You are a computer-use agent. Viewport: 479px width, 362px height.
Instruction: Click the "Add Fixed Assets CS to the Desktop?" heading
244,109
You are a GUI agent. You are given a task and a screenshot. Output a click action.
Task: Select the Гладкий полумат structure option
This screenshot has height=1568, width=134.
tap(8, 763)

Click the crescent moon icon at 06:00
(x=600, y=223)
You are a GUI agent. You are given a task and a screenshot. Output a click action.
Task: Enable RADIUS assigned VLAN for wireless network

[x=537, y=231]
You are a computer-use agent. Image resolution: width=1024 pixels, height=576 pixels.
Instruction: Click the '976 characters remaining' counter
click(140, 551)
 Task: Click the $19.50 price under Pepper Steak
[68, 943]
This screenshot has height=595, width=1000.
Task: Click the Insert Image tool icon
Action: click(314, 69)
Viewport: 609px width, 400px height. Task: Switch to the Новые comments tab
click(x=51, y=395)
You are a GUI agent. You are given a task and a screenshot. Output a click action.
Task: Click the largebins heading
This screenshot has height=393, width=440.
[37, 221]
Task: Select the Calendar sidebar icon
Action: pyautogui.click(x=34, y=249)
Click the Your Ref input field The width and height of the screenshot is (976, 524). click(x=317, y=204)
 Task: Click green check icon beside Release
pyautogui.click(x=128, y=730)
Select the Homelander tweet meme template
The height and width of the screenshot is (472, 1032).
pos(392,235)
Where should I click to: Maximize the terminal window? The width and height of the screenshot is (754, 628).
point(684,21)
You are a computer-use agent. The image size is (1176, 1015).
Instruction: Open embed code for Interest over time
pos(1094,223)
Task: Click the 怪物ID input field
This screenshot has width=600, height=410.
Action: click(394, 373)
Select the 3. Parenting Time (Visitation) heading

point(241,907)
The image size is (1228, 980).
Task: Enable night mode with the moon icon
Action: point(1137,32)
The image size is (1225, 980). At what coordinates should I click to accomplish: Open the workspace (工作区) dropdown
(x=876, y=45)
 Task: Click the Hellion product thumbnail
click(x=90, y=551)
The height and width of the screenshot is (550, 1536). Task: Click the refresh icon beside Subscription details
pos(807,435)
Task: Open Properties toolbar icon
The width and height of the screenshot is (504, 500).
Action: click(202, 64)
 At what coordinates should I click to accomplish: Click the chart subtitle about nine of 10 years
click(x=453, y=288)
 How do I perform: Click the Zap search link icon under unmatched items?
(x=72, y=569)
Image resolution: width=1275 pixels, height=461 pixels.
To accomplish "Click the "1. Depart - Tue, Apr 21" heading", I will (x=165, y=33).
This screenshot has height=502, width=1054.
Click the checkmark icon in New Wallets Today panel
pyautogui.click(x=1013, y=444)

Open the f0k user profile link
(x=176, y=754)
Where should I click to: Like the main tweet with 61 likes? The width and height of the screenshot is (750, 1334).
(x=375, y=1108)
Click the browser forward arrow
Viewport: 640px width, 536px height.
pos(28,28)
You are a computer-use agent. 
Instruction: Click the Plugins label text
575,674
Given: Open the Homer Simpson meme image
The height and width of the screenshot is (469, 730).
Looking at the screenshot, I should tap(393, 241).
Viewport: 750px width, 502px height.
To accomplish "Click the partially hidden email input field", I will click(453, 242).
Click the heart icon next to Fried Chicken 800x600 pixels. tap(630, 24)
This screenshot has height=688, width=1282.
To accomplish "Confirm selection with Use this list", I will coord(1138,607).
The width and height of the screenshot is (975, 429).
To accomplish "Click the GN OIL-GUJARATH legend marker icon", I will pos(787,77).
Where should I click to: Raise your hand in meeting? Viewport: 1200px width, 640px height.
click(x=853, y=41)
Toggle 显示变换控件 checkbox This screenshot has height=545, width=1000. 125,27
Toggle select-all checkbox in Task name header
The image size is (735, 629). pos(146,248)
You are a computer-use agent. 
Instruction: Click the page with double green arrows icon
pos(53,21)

------------------------

§ What is needed
Every line in the entries that contains the word "will" should be counted, and the total stated alone.

§ Written response
4